I have a database where I offer the same application to many users. I want to be perfectly sure that all tenants have separated data and that under no circumstances leaving out a WHERE (by user or persistence framework mistake) can show customer data to another customer. Also, I want to have as few maintenance as possible, so I do not want to have the same schema over and over again (because then, in order to make perfectly sure that all the environments are the same, one has neverending schema compare marathons).

My solution:

  • 1 data schema with column "tenant_id" in every table and every view.
  • For every customer a view VTxxx_tablename or VTxxx_viewname in the form "SELECT * FROM underlyingobject WHERE tenant_id = x WITH CHECK OPTION" with Select/Insert/Update/Delete-grants.
  • n customer schemas with no data.

● GIVEN REQUEST 1: Lay out the part of the records that opens with the line containing "Where should I" and runs through the end of the records as a JSON list of strings, one string per line, skipping blank lines. Leave the pictures out.
● GIVEN REQUEST 2: Proceed with the text on keeping each tenant's data separate in a shared database, picking up right after its last sentence.
The text about separating tenant data and the records after it are unrelated pieces of material.

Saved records
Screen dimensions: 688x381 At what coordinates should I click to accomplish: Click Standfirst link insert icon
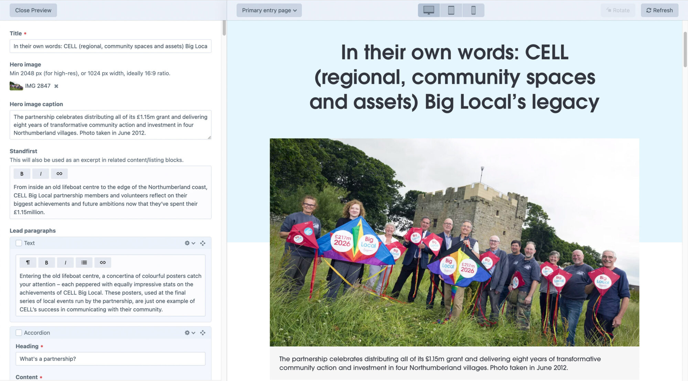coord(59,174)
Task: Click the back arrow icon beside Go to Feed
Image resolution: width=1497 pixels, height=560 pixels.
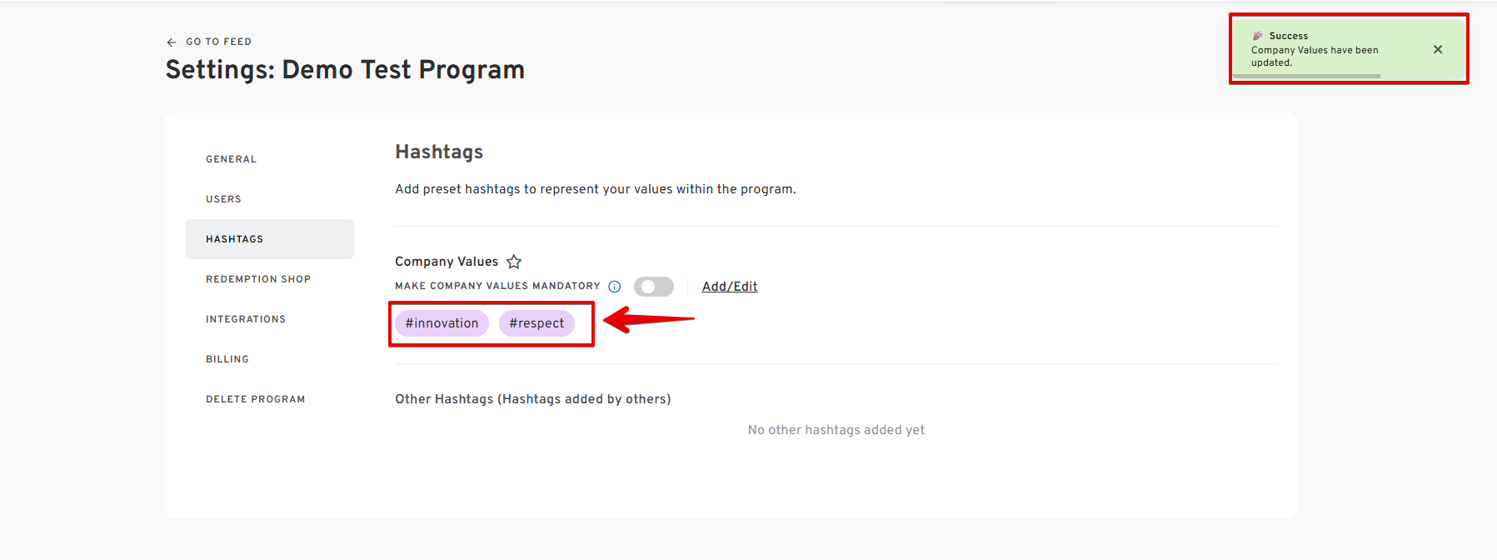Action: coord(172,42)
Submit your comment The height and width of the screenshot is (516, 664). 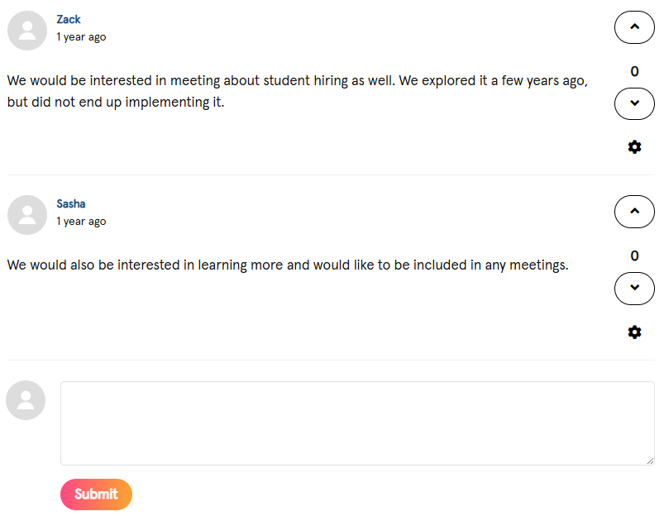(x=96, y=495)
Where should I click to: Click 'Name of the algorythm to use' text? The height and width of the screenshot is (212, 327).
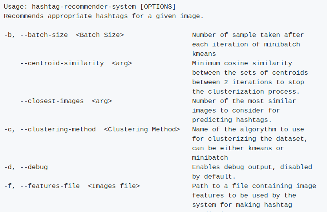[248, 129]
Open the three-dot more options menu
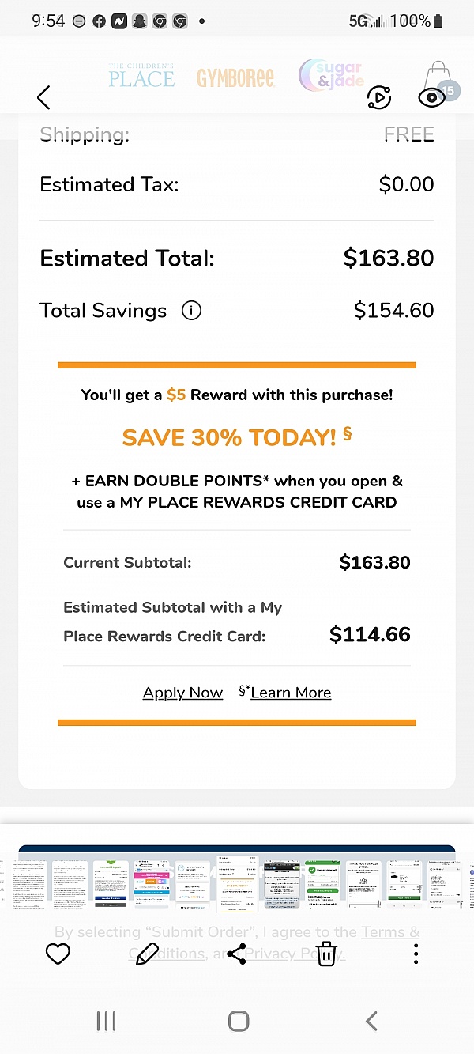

● TASK ANSWER 1:
[
  "Where should I click to: Click 'Name of the algorythm to use' text? The height and width of the screenshot is (212, 327).",
  "[248, 129]",
  "Open the three-dot more options menu"
]

● TASK ANSWER 2:
  • For every of the n tenants synonyms to their granted views in their no-data schemas.
  • All of the above generated (and re-generated) by script.

Result:

  • All tables have a PK of (tenant_id, id) (or: (id, tenant_id), this is the question)
  • All FKs obviously include the tenant_id column, therefore no mixing of customer data possible.

The data:

  • "normal" OLTP-application (everything normalized, many JOINs in the SELECTs)
  • tenant_id is currently from [1,2,3], but might eventually get into the range 1..100.
  • ID is filled by one sequence per table.

The access:

  • All access is though the views, therefore every SELECT has an implicit WHERE tenant_id = x
  • Many SELECTs have a WHERE clause with full PK (implicit tenant_id through the used VIEW plus extra id like in WHERE tenant_id = x AND id = y)

Right now I decided for PK-column order (tenant_id, id).

Pro:

  • when ID column not present, INDEX SKIP SCAN or INDEX RANGE SCAN is possible
  • As no Oracle EE is available, this is my "poor mans partitioning" (downside below)

Con:

  • assuming the the application is used the same amount by all tenants, the PK has to be reorganized pretty much / for every insert, as low tenant_id rows are added as well.

What would you do in this case and why:

  • PK (tenant_id, id)
  • PK (id, tenant_id)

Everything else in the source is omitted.